**WORK INSTRUCTIONS**
Word for word, return the lines from the start of the entries below through the line that has "Price range: (805, 1230)".

START PROVIDED DATA

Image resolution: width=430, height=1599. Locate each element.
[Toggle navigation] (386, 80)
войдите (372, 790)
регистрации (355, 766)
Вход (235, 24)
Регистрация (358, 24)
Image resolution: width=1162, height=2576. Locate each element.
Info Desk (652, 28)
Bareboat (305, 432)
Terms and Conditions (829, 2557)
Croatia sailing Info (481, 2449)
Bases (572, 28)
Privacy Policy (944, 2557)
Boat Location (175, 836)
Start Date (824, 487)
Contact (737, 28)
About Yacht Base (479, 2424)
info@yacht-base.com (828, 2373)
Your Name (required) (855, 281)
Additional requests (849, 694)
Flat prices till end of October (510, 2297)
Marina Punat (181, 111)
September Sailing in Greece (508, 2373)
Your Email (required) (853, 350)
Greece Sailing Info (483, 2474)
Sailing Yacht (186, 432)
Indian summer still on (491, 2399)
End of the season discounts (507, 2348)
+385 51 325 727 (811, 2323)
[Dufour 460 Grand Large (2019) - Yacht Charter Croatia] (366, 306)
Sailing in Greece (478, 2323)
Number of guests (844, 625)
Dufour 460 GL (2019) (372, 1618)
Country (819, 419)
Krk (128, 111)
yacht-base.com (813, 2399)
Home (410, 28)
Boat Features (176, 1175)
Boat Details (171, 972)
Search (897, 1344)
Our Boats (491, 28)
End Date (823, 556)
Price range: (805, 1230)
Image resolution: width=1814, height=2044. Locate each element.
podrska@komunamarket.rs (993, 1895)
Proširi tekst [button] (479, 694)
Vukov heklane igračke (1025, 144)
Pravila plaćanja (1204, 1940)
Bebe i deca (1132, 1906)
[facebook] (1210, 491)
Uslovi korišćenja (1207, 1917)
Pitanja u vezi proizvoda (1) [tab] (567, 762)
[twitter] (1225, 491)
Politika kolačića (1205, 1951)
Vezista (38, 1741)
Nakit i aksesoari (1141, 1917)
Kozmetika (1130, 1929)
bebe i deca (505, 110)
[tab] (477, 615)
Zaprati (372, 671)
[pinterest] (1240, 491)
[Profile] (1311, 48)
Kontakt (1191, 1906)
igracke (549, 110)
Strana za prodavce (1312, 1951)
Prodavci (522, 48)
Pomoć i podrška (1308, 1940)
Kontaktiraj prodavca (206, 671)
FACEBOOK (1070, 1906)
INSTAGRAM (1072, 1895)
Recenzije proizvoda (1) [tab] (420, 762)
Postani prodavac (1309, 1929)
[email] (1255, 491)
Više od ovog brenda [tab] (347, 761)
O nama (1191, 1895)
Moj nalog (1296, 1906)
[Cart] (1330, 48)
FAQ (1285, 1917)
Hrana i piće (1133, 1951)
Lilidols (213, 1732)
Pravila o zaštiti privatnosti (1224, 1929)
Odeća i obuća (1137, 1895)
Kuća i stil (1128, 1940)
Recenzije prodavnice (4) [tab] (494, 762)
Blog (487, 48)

END PROVIDED DATA

**RESULT OF THIS TASK**
Image resolution: width=430, height=1599. Locate each element.
[Toggle navigation] (386, 80)
войдите (372, 790)
регистрации (355, 766)
Вход (235, 24)
Регистрация (358, 24)
Image resolution: width=1162, height=2576. Locate each element.
Info Desk (652, 28)
Bareboat (305, 432)
Terms and Conditions (829, 2557)
Croatia sailing Info (481, 2449)
Bases (572, 28)
Privacy Policy (944, 2557)
Boat Location (175, 836)
Start Date (824, 487)
Contact (737, 28)
About Yacht Base (479, 2424)
info@yacht-base.com (828, 2373)
Your Name (required) (855, 281)
Additional requests (849, 694)
Flat prices till end of October (510, 2297)
Marina Punat (181, 111)
September Sailing in Greece (508, 2373)
Your Email (required) (853, 350)
Greece Sailing Info (483, 2474)
Sailing Yacht (186, 432)
Indian summer still on (491, 2399)
End of the season discounts (507, 2348)
+385 51 325 727 (811, 2323)
[Dufour 460 Grand Large (2019) - Yacht Charter Croatia] (366, 306)
Sailing in Greece (478, 2323)
Number of guests (844, 625)
Dufour 460 GL (2019) (372, 1618)
Country (819, 419)
Krk (128, 111)
yacht-base.com (813, 2399)
Home (410, 28)
Boat Features (176, 1175)
Boat Details (171, 972)
Search (897, 1344)
Our Boats (491, 28)
End Date (823, 556)
Price range: (805, 1230)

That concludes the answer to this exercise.